RECORDS TO USE:
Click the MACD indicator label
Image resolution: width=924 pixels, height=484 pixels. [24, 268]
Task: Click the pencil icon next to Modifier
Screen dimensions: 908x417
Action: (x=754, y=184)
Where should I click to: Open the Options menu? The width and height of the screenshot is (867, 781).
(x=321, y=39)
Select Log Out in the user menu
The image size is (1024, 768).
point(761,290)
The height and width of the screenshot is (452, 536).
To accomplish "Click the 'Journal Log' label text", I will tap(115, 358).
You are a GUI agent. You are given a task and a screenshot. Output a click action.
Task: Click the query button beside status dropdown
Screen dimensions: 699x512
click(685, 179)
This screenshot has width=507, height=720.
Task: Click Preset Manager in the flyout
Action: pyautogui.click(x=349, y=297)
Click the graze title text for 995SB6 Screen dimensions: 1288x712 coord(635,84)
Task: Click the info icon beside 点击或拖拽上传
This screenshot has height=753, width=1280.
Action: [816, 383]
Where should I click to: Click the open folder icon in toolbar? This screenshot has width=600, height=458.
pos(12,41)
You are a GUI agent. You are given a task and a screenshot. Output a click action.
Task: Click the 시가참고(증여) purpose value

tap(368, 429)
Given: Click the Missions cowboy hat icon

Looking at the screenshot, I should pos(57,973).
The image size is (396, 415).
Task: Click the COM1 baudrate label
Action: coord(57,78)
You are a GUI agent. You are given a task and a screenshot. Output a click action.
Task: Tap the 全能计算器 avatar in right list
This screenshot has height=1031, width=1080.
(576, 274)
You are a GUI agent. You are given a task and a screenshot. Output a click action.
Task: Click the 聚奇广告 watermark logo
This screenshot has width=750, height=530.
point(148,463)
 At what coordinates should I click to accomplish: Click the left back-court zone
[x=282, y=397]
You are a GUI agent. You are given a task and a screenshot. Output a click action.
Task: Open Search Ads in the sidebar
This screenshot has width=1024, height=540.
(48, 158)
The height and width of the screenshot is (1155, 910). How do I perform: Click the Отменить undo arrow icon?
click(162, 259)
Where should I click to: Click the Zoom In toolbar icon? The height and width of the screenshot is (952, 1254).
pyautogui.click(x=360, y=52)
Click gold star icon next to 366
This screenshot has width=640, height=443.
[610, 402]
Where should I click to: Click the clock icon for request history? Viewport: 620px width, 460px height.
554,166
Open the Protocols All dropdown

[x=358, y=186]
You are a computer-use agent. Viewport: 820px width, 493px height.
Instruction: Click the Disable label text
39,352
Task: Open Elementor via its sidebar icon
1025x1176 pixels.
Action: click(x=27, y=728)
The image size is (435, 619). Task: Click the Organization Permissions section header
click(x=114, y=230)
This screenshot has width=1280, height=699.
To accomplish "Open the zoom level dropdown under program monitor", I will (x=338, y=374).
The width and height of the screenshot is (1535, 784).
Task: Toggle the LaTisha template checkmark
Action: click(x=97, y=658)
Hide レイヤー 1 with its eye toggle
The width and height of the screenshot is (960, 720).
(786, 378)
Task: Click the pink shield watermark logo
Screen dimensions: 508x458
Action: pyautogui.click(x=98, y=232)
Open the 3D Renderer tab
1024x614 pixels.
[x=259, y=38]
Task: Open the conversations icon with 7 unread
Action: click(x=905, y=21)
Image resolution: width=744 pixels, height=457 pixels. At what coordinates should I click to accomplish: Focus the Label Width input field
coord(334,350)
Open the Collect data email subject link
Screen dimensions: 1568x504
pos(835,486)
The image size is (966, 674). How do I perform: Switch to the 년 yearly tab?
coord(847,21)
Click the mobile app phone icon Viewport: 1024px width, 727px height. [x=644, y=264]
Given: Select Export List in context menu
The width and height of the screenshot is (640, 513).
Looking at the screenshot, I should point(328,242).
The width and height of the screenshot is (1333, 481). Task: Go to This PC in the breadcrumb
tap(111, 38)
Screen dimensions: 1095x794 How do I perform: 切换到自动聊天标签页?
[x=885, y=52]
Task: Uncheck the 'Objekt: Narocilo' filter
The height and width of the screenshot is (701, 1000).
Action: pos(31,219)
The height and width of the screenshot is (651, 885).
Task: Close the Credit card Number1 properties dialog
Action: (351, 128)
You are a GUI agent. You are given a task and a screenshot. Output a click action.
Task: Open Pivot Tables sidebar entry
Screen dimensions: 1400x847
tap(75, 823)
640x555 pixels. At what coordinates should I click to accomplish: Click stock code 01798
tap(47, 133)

AIM OF THE EXERCISE: All of the data above should be output exactly.

OUTPUT OF THE TASK:
Click the MACD indicator label
Image resolution: width=924 pixels, height=484 pixels. [24, 268]
Task: Click the pencil icon next to Modifier
Screen dimensions: 908x417
Action: (x=754, y=184)
Where should I click to: Open the Options menu? The width and height of the screenshot is (867, 781).
(x=321, y=39)
Select Log Out in the user menu
The image size is (1024, 768).
point(761,290)
The height and width of the screenshot is (452, 536).
To accomplish "Click the 'Journal Log' label text", I will tap(115, 358).
You are a GUI agent. You are given a task and a screenshot. Output a click action.
Task: Click the query button beside status dropdown
Screen dimensions: 699x512
click(685, 179)
This screenshot has width=507, height=720.
Task: Click Preset Manager in the flyout
Action: pyautogui.click(x=349, y=297)
Click the graze title text for 995SB6 Screen dimensions: 1288x712 coord(635,84)
Task: Click the info icon beside 点击或拖拽上传
This screenshot has height=753, width=1280.
Action: [816, 383]
Where should I click to: Click the open folder icon in toolbar? This screenshot has width=600, height=458.
pos(12,41)
You are a GUI agent. You are given a task and a screenshot. Output a click action.
Task: Click the 시가참고(증여) purpose value

tap(368, 429)
Given: Click the Missions cowboy hat icon

Looking at the screenshot, I should pos(57,973).
The image size is (396, 415).
Task: Click the COM1 baudrate label
Action: coord(57,78)
You are a GUI agent. You are given a task and a screenshot. Output a click action.
Task: Tap the 全能计算器 avatar in right list
This screenshot has height=1031, width=1080.
(576, 274)
You are a GUI agent. You are given a task and a screenshot. Output a click action.
Task: Click the 聚奇广告 watermark logo
This screenshot has width=750, height=530.
point(148,463)
 At what coordinates should I click to accomplish: Click the left back-court zone
[x=282, y=397]
You are a GUI agent. You are given a task and a screenshot. Output a click action.
Task: Open Search Ads in the sidebar
This screenshot has width=1024, height=540.
(48, 158)
The height and width of the screenshot is (1155, 910). How do I perform: Click the Отменить undo arrow icon?
click(162, 259)
Where should I click to: Click the Zoom In toolbar icon? The height and width of the screenshot is (952, 1254).
pyautogui.click(x=360, y=52)
Click gold star icon next to 366
This screenshot has width=640, height=443.
[610, 402]
Where should I click to: Click the clock icon for request history? Viewport: 620px width, 460px height.
554,166
Open the Protocols All dropdown

[x=358, y=186]
You are a computer-use agent. Viewport: 820px width, 493px height.
Instruction: Click the Disable label text
39,352
Task: Open Elementor via its sidebar icon
1025x1176 pixels.
Action: click(x=27, y=728)
The image size is (435, 619). Task: Click the Organization Permissions section header
click(x=114, y=230)
This screenshot has width=1280, height=699.
To accomplish "Open the zoom level dropdown under program monitor", I will (x=338, y=374).
The width and height of the screenshot is (1535, 784).
Task: Toggle the LaTisha template checkmark
Action: click(x=97, y=658)
Hide レイヤー 1 with its eye toggle
The width and height of the screenshot is (960, 720).
(786, 378)
Task: Click the pink shield watermark logo
Screen dimensions: 508x458
Action: pyautogui.click(x=98, y=232)
Open the 3D Renderer tab
1024x614 pixels.
[x=259, y=38]
Task: Open the conversations icon with 7 unread
Action: click(x=905, y=21)
Image resolution: width=744 pixels, height=457 pixels. At what coordinates should I click to accomplish: Focus the Label Width input field
coord(334,350)
Open the Collect data email subject link
Screen dimensions: 1568x504
pos(835,486)
The image size is (966, 674). How do I perform: Switch to the 년 yearly tab?
coord(847,21)
Click the mobile app phone icon Viewport: 1024px width, 727px height. [x=644, y=264]
Given: Select Export List in context menu
The width and height of the screenshot is (640, 513).
Looking at the screenshot, I should point(328,242).
The width and height of the screenshot is (1333, 481). Task: Go to This PC in the breadcrumb
tap(111, 38)
Screen dimensions: 1095x794 How do I perform: 切换到自动聊天标签页?
[x=885, y=52]
Task: Uncheck the 'Objekt: Narocilo' filter
The height and width of the screenshot is (701, 1000).
Action: pos(31,219)
The height and width of the screenshot is (651, 885).
Task: Close the Credit card Number1 properties dialog
Action: (351, 128)
You are a GUI agent. You are given a task and a screenshot. Output a click action.
Task: Open Pivot Tables sidebar entry
Screen dimensions: 1400x847
tap(75, 823)
640x555 pixels. At what coordinates should I click to accomplish: Click stock code 01798
tap(47, 133)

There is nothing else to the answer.